The oil market is likely to volatile during the coming northern hemisphere winter
After subsiding by US$10 to $70.50 a barrel during the summer, Brent crude oil prices bottomed mid-August and surged to $86 a barrel before dipping slightly. The key worry is what happens to the market when the US reimposes sanctions on Iran next month. Two factors are at work, according to Goldman Sachs. First, oil refiners, airlines and other industrial consumers are worried about a shortage of supplies ahead of the northern hemisphere winter. They have stepped up physical oil purchases and also purchased futures and option derivative contracts to hedge against further price rises. Second, rising oil prices have encouraged hedge funds and other speculators to also buy derivatives. Trader after trader report that the market is extremely difficult to gauge. Prices are volatile and Brent oil is at a hefty $10 premium over West Texas Intermediate (WTI) oil. In previous years prices were almost the same and Brent even traded at a discount to WTI.
WTI is currently at a discount mainly because the fracking revolution boosted US oil production by 50 per cent in the past four years to 15.2 million barrels a day. Brent produced in the North Sea and Asia is regarded as the benchmark price for geopolitical events, especially Middle Eastern and North African instability. It is thus more sensitive to events in Iran, Syria, Iraq and Libya.
The Iranian Factor
The latest report of the International Energy Agency (IEA) states: “We are entering a very crucial period for the oil market.”

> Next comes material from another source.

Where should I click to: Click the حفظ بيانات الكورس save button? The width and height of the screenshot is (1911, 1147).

Iran’s crude production has dropped “significantly” to 3.63 million barrels a day, the lowest level since July 2016. Exports of crude fell by more than production, tumbling from its recent peak of 2.4 million barrels a day to 1.9 million. Iran’s main buyers, China and India, have cut back orders sharply. The National Iranian Oil Co (NIOC) may also be starting to store some oil at sea. The situation in Venezuela could deteriorate even faster, strife could return to Libya and Nigerian output is unreliable. It remains to be seen if other producers decide to increase their production.

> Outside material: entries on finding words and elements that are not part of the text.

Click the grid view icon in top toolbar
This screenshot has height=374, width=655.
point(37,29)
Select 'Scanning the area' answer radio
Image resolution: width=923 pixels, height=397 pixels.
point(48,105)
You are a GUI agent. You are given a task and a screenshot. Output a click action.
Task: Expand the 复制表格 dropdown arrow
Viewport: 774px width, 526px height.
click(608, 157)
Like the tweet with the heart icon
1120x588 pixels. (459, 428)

Supply from some countries has grown since OPEC’s Vienna meetings in June. OPEC countries are sitting on about 2.7 million barrels a day spare production capacity, 60 per cent of which is in Saudi Arabia.

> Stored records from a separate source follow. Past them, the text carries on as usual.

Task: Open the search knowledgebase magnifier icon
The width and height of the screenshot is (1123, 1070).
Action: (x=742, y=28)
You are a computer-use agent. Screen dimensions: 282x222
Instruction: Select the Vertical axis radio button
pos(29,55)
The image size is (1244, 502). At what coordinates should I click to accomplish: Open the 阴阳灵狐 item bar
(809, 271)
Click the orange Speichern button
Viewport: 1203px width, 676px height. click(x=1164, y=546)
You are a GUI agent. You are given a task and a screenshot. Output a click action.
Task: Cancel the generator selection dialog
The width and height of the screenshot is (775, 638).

But the IEA cautions that since the spare capacity has been idle, it may not be easy to bring it on stream swiftly. Refiners used to processing Venezuelan or Iranian crude have also been competing for similar quality oil to maintain optimal operations.
Crude Oil Supply and Demand Fundamentals
The gap between demand and supply is narrow. The IEA estimates that global demand will average around 100.3 million barrels a day in the fourth quarter compared with 99.8 million in the third quarter of this year. World supplies were just over 100 million barrels a day in August.
Much depends on Saudi Arabia which is fighting an expensive war in Yemen. In August it was producing 10.42 million barrels a day and according to market estimates can raise the total to 12 million. Vladimir Putin has also said that prices are too high. He has promised to increase Russia’s production, which is currently 11.59 million barrels a day.
Clearly, both OPEC and non-OPEC producers are boosting their revenues at current prices. But they and analysts realise that continual high prices—with some analysts predicting a Brent rise to almost $100— would be inflationary and contribute to a downturn in the global economy. China, India and other Emerging nation importers have experienced devaluations which raise the domestic prices further. Higher crude oil prices and the stronger US dollar are also hurting Britain, the rest of Europe and Japan. There is thus a reasonable probability that falling demand will cause a decline in oil prices from the first quarter of next year.